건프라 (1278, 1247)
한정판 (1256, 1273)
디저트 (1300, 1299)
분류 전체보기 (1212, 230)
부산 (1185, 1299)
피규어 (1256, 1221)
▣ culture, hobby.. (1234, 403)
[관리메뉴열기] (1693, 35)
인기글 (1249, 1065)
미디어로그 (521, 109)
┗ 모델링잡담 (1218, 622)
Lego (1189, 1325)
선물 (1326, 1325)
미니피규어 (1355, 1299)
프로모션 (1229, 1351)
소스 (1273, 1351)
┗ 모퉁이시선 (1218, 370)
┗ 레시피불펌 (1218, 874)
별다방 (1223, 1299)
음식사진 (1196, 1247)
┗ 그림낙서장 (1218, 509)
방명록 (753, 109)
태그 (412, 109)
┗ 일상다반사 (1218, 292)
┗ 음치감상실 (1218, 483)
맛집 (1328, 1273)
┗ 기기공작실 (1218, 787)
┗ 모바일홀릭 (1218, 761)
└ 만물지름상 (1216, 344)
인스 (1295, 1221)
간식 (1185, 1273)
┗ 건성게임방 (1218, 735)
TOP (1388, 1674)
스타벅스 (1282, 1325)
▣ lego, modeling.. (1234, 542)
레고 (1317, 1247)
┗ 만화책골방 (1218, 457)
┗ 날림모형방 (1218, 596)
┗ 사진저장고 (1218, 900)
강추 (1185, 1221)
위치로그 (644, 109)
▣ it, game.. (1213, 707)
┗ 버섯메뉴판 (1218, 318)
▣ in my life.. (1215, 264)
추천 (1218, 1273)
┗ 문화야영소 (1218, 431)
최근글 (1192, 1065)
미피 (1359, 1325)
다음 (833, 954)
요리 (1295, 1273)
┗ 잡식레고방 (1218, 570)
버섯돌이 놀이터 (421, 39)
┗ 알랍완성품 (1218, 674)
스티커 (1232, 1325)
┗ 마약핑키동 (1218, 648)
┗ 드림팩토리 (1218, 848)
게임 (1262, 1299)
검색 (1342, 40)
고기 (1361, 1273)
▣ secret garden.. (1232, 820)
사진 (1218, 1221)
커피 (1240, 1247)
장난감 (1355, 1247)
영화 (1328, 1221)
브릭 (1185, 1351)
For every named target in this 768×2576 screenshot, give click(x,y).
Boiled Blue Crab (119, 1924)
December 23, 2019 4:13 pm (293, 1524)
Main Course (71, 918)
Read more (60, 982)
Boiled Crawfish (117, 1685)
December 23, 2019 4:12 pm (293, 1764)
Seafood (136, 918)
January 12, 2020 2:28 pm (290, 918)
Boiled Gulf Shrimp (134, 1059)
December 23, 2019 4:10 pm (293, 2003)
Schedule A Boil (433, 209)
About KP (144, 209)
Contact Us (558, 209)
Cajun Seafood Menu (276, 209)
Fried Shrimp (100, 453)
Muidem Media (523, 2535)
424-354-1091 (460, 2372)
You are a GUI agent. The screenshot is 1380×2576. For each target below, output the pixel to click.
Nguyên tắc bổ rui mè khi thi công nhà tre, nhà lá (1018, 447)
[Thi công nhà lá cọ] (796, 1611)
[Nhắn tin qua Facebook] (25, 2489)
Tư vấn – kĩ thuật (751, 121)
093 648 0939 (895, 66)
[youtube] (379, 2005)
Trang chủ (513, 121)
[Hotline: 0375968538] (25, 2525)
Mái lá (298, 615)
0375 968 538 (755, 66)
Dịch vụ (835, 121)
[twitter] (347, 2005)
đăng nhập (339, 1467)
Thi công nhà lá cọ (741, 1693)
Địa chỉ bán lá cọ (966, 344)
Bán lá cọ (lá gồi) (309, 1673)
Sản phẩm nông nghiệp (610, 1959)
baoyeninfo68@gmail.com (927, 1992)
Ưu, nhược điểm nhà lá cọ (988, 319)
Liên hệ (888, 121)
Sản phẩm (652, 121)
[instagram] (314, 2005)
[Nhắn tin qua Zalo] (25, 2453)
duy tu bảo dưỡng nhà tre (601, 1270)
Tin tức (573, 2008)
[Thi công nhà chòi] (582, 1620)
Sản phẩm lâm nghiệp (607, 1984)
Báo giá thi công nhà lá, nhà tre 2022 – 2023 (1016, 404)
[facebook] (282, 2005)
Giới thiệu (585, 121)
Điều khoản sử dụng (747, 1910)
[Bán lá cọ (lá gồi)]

★ ★ ★ ★

## THE PROBLEM:
Please copy out each line in the entries that mentions the string "nghiệp".

## RESPONSE:
Sản phẩm nông nghiệp (610, 1959)
Sản phẩm lâm nghiệp (607, 1984)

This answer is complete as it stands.